‘Even Private Persons Can Make Arrests, But Can They Seek Police Remand?’: Sibal In Supreme Court Argues Against ED Custody Of Senthil Balaji
The power of the Directorate of Enforcement (ED) to make an arrest under the Prevention of Money Laundering Act, 2002 cannot be conflated with the power to seek the remand of an accused in its own custody, Senior Advocate Kapil Sibal told the Supreme Court of India on Wednesday. “The investigation by the Enforcement Directorate is an inquiry for the purposes of the Prevention...
The power of the Directorate of Enforcement (ED) to make an arrest under the Prevention of Money Laundering Act, 2002 cannot be conflated with the power to seek the remand of an accused in its own custody, Senior Advocate Kapil Sibal told the Supreme Court of India on Wednesday.
“The investigation by the Enforcement Directorate is an inquiry for the purposes of the Prevention of Money Laundering Act. In other words, the ED officers conduct inquiries, gather evidence, and make arrests once a conclusion of guilt is reached before filing a complaint. All statements recorded during this inquiry are admissible. Now, in this context, the question arises: If ED officers are neither police officers, nor officers in charge of a police station, and the ‘investigation’ is in the nature of an inquiry, then under what power will they seek police remand?”
A bench of Justices AS Bopanna and MM Sundresh was hearing a batch of pleas in connection with the ED seeking custody of DMK leader and Tamil Nadu minister Senthil Balaji in connection with a cash-for-jobs scam in the state. The minister and his wife have both filed separate petitions challenging a verdict of the Madras High Court holding that the central agency was entitled to take him into custody.
Sibal argued before the apex court bench today that the Enforcement Directorate seeking custody of the minister was illegal inasmuch as they were not ‘police officers’ under the Prevention of Money Laundering Act, as per the decision of the Supreme Court in the 2022 Vijay Madanlal Choudhary judgement. In response to a query from the bench as to why the central agency could not seek police remand even though it had the power to make an arrest, Sibal said:
“In regulatory statutes, the police is given the power of remand and not the officer of the concerned agency. Under the Customs Act or Foreign Exchange Regulation Act, there is still a specific provision which allows an officer, as the officer in charge of a police station, to grant bail in case of bailable offences. For non-bailable offences and further investigation, the officer will hand it over to the police. Even a provision like this does not exist in the PMLA.”
To illustrate his contention that the power of arrest did not necessarily confer on an agency the power to seek police remand, Sibal used the examples of the Customs Act, 1962, and the Foreign Exchange Regulation Act, 1973:
“Can a FERA officer seek police remand? He has the power to arrest. No. Can a Customs officer – who also has the power to arrest – seek police remand? The answer is no. In a customs case, for example, after a person is caught and their statement recorded, they are handed over to the police authority who seek remand. Under the Code of Criminal Procedure, even a private person can make an arrest. Will he get remand? No. There is no such law. A person has to be a police officer or an officer in charge of a police station in order to seek remand.”

◆ Extracted records:

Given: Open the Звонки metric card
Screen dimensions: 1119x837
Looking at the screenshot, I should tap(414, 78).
* * *
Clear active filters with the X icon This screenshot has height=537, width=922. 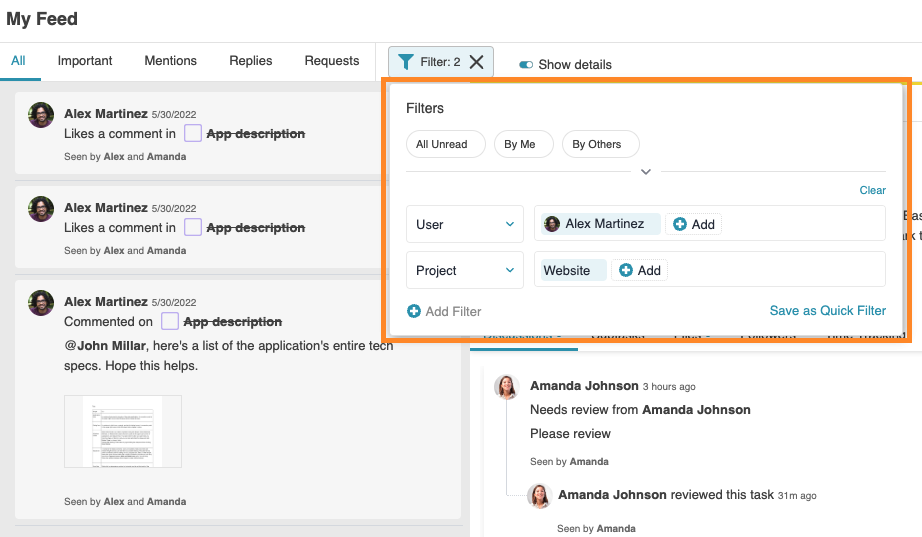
--
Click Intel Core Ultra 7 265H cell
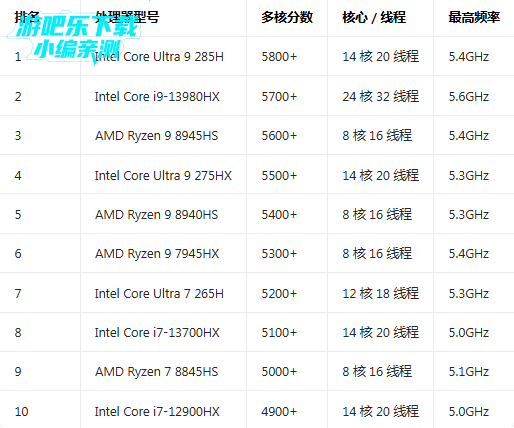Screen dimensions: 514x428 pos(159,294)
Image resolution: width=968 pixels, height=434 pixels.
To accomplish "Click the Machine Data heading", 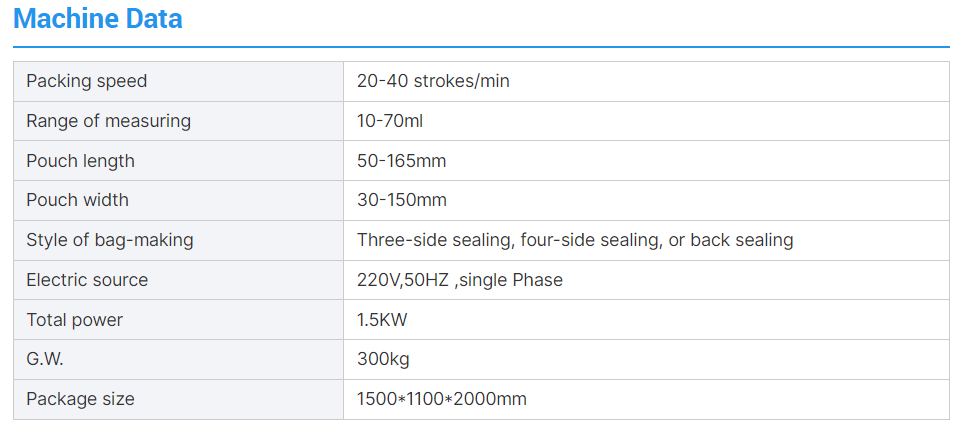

◆ Exercise set:
a – Reproduce the passage of the article on Senthil Balaji's custody verbatim, starting with "A bench of Justices" and going on through "him into custody.".
b – In the article on Senthil Balaji's custody, which two justices made up the Supreme Court bench hearing the pleas?
c – Condense the paragraph of the article on Senthil Balaji's custody that opens with "A bench of Justices AS Bopanna" into a shorter version that keeps its main facts.
Answer using only the article on Senthil Balaji's custody, not the listing.

◆ Written answers:
a –
A bench of Justices AS Bopanna and MM Sundresh was hearing a batch of pleas in connection with the ED seeking custody of DMK leader and Tamil Nadu minister Senthil Balaji in connection with a cash-for-jobs scam in the state. The minister and his wife have both filed separate petitions challenging a verdict of the Madras High Court holding that the central agency was entitled to take him into custody.

b – Justices AS Bopanna and MM Sundresh.

c – Justices AS Bopanna and MM Sundresh heard pleas concerning the ED's bid for custody of Senthil Balaji, a DMK leader and Tamil Nadu minister, over a cash-for-jobs scam in the state. He and his wife filed separate petitions against the Madras High Court's ruling that the agency could take him into custody.